EXERCISE PROMPT: In the part of the rows that starts with the line containing "This screenshot has height=662, width=1024." and runs to the end of the rows, swap "column" for "row" and write out only that part, with nothing else altered. Leave the pictures out of your answer.

Stored items:
▶

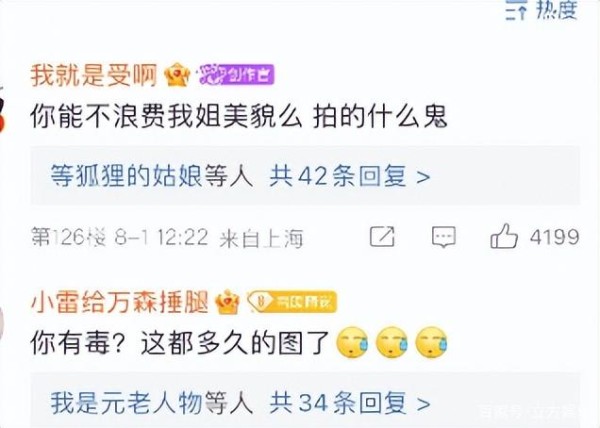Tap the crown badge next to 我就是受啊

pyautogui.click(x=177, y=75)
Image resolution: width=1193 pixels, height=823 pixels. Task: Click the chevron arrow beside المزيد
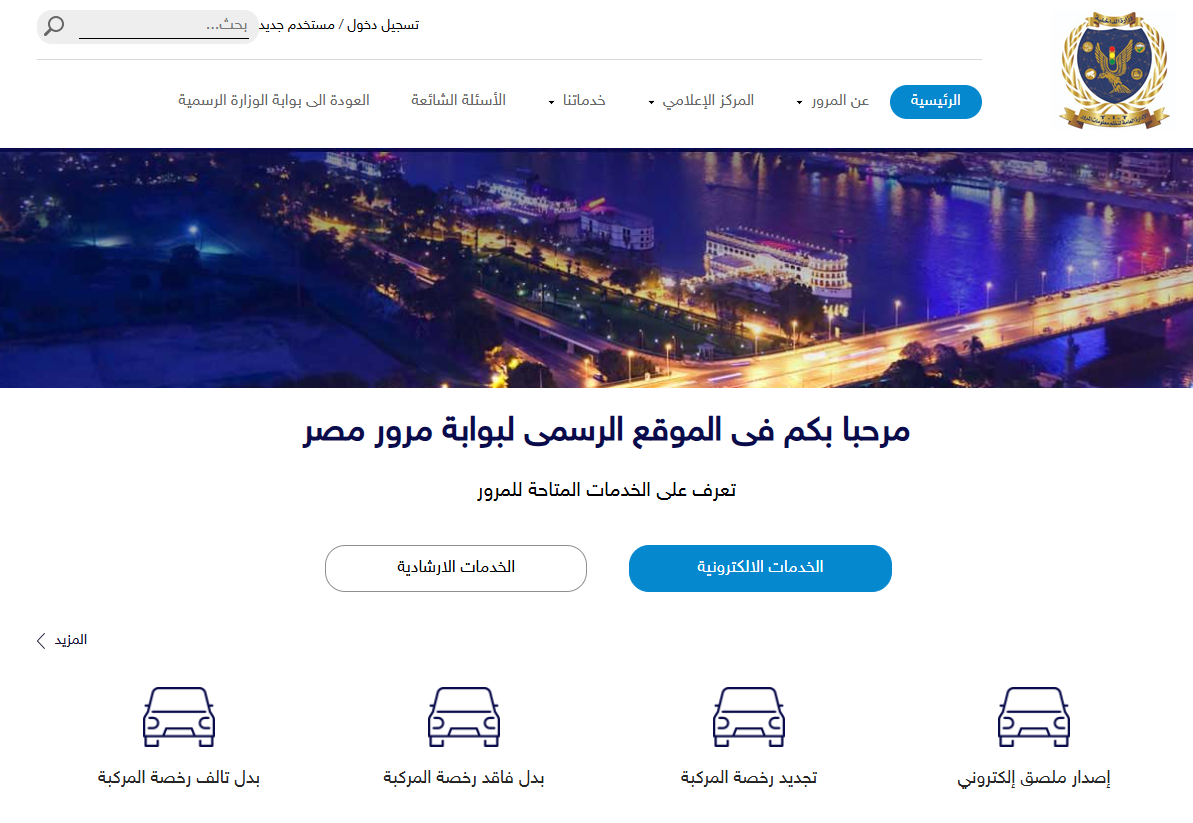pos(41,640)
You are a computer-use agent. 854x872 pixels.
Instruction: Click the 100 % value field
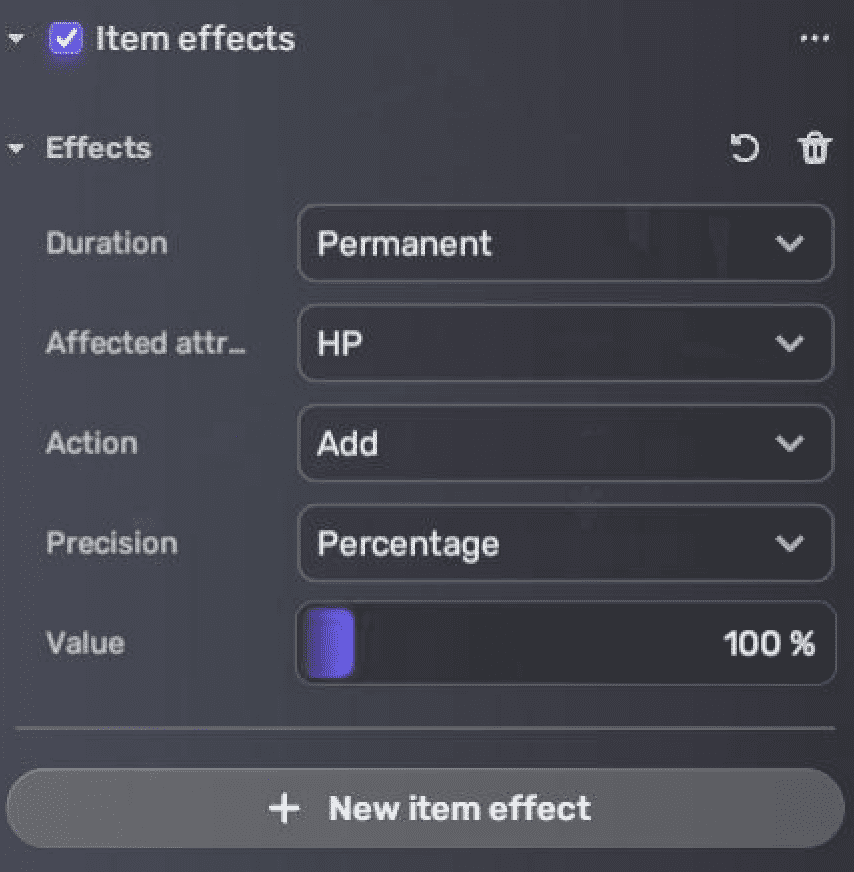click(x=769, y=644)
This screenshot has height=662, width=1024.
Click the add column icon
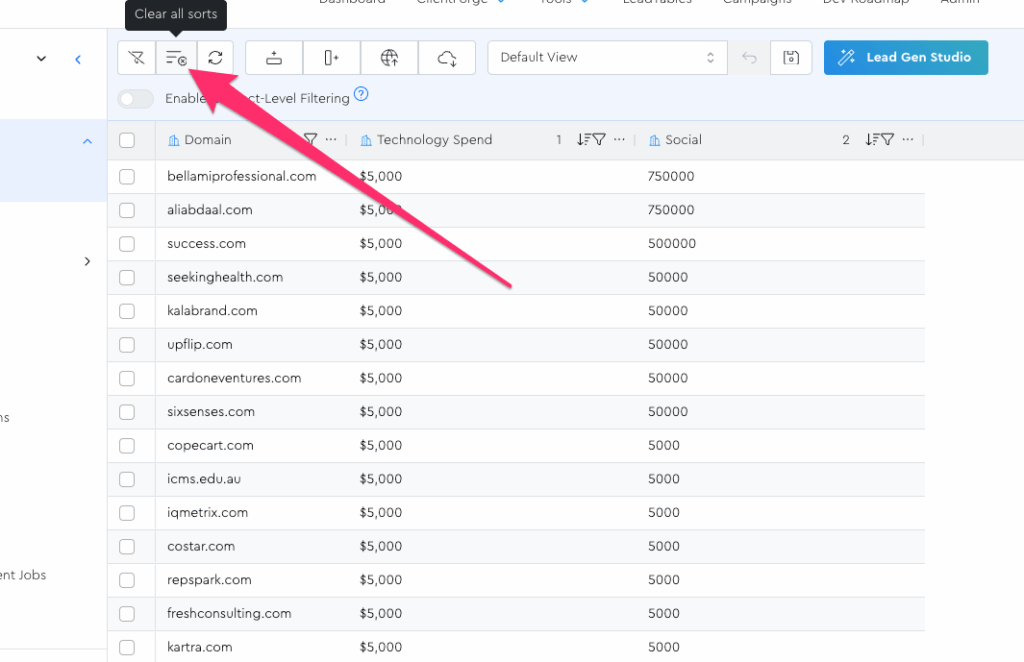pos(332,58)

◀

RESULT OF THE TASK:
This screenshot has height=662, width=1024.
Click the add row icon
pos(332,58)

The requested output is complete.